In 1899, The Eagle reported that the operators were all young women whose starting pay was $3.50 a week. That suggests few of them had their own telephones: service cost $3.50 a month, although a four-party line was only $2.

In 1930, what had evolved into the Long Island headquarters of the New York Telephone Company moved one block away, to Willoughby and Bridge Streets. By this time the architectural firm of Voorhees, Gmelin & Walker had been designing telephone buildings for two decades. For the new headquarters, Ralph Walker, a partner in the firm, created a mesmerizing tower with faceted planes of orange brick, mottled in color so it reads like an undulating tapestry.

Telephone operations were discontinued at Mr. Walker’s building only a few years ago, and it has now been converted to 232 condominiums, priced at $540,000 to just over $3 million.

Down the street, tenants at the older telephone building are doctors, dentists and nonprofits. The ASA Institute, the college that occupies the ground floor, advertises its presence on the orange canopy out front.

Albert Srour, who came to New York as a youth to escape the civil war in Lebanon in the 1970s, bought the building, known as 81 Willoughby, in 1990.

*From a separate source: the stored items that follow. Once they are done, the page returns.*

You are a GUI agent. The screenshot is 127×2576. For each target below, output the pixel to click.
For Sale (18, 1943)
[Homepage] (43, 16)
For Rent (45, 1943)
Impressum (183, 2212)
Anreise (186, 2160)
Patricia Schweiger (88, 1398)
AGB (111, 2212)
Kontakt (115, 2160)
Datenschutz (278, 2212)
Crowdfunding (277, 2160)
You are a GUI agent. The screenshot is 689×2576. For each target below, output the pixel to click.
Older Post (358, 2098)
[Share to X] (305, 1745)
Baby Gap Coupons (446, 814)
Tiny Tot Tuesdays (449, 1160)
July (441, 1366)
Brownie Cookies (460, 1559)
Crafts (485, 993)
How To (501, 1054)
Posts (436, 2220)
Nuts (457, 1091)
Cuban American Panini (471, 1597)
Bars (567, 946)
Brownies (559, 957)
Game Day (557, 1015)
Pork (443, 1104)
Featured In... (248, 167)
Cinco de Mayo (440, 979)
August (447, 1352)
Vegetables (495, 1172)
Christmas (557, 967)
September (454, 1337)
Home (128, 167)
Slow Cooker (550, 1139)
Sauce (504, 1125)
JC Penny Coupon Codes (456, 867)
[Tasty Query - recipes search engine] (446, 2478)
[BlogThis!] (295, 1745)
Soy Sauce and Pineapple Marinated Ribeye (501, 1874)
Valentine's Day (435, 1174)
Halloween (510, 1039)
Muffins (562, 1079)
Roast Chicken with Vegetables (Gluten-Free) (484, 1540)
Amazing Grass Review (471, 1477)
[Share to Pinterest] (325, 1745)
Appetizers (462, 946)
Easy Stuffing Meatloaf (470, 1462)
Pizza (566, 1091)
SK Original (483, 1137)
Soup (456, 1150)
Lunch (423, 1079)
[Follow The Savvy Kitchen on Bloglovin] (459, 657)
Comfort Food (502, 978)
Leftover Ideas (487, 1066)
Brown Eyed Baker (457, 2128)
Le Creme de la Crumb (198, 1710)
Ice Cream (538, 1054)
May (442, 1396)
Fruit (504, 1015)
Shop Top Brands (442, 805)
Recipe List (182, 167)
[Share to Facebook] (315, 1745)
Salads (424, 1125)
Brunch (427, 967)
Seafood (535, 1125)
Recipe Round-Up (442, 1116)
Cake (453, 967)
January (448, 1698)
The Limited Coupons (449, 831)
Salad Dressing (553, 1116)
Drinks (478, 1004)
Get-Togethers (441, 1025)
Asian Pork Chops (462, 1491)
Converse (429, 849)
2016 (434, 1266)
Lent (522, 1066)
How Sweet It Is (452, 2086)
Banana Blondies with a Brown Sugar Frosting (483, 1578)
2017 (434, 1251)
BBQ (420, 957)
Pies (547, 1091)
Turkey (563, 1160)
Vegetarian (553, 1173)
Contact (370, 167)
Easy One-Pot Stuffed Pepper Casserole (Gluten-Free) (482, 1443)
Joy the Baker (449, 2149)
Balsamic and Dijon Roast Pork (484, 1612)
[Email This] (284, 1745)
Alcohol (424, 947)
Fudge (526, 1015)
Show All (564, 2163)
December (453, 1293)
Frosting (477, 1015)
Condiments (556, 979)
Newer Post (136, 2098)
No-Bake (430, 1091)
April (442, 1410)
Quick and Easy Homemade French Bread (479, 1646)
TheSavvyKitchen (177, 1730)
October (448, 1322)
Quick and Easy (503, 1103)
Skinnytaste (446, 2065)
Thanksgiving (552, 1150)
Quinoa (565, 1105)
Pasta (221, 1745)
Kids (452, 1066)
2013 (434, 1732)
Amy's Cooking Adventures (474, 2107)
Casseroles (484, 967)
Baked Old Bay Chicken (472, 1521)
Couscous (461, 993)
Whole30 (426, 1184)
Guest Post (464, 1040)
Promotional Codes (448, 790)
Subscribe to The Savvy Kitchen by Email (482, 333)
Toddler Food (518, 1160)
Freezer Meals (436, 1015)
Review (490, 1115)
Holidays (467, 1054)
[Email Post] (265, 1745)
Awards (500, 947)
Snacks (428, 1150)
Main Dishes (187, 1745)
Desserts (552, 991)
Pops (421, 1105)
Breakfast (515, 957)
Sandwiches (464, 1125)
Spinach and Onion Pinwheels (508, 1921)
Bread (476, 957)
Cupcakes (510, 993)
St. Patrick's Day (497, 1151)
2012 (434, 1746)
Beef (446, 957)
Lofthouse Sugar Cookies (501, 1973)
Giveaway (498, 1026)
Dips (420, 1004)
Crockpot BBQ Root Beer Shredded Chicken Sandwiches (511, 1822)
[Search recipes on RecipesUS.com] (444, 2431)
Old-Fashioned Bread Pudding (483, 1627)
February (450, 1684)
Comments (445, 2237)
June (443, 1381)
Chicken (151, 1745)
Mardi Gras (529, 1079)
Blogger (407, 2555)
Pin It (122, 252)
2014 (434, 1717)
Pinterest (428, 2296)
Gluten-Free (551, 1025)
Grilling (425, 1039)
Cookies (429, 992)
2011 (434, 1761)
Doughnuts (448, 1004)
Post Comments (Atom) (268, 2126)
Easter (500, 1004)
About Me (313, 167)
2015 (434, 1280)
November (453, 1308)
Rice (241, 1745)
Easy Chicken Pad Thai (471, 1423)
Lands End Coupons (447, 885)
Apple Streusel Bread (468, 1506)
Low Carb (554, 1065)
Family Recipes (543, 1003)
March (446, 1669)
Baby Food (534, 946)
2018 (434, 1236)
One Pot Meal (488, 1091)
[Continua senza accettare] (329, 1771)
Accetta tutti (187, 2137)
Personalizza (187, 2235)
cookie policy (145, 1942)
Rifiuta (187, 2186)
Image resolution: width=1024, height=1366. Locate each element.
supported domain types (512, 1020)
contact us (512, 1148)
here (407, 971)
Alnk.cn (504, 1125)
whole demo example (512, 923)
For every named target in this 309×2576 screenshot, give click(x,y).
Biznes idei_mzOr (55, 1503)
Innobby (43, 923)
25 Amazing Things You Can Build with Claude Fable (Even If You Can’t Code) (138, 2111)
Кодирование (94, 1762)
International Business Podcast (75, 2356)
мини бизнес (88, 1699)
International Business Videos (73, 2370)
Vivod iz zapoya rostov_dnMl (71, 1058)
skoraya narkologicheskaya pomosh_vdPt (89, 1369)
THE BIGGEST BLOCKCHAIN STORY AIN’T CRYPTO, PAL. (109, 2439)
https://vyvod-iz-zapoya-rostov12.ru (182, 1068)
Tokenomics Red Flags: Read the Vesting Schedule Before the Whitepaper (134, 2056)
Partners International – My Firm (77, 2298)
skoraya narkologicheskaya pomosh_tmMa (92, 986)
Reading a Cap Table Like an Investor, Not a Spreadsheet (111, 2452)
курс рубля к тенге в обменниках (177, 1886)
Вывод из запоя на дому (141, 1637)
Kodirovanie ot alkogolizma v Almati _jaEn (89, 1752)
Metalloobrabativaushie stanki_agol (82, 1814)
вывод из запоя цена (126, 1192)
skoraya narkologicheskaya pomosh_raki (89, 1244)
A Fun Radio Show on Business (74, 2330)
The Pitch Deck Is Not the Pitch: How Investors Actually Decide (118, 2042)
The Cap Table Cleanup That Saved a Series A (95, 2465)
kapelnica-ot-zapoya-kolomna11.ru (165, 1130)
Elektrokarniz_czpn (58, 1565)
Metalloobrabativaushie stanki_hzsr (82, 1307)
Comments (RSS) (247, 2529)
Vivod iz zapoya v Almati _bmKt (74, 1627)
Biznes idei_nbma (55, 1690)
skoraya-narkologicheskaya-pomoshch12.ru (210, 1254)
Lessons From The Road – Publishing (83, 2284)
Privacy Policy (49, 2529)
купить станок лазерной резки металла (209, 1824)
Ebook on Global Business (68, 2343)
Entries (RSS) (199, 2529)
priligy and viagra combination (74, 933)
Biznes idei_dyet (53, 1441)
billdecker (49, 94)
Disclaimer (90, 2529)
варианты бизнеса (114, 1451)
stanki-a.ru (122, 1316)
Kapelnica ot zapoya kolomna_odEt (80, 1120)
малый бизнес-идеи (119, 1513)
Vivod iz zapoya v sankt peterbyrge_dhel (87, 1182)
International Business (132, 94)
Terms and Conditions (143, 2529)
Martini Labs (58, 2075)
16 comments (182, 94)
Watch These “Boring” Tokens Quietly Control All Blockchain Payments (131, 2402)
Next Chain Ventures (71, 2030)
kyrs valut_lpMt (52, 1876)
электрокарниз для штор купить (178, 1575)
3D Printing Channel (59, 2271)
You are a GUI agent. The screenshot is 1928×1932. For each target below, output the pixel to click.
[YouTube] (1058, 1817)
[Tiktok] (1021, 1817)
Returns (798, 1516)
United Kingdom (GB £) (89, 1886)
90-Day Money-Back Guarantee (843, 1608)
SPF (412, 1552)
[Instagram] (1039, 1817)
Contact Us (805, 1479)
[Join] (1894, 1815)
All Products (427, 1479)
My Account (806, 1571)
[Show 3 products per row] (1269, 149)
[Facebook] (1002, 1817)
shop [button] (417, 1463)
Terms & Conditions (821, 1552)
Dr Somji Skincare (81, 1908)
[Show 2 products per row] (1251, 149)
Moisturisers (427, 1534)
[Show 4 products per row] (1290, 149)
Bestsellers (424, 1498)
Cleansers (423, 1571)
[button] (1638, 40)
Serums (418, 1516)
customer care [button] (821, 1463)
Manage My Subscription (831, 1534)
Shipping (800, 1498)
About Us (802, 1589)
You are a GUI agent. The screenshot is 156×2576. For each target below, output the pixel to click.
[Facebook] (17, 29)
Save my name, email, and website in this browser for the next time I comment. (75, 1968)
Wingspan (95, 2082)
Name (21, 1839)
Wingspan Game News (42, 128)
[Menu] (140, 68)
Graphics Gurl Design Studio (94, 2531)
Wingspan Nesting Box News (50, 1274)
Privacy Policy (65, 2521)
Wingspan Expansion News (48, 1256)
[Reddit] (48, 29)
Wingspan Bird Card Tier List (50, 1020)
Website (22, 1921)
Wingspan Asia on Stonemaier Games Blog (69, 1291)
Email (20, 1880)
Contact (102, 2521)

He said that he had taken care of “all the small things,” like the elevator, and larger issues as well. He had the facade cleaned, and because pigeons had gotten under the cornice, it had to be cleaned out and repaired.

Mr. Srour did not oppose the building’s designation by the Landmarks Preservation Commission four years ago, but he said that he was sometimes restless “under their control.”

He explained: “They like to be picky. We didn’t care what color the windows were, but they took three weeks to tell us what they wanted.”

Lisi de Bourbon, a spokeswoman for the commission, said that was the usual time for processing permits. Still, Mr. Srour said, “I love this building, so I didn’t mind it being a landmark.”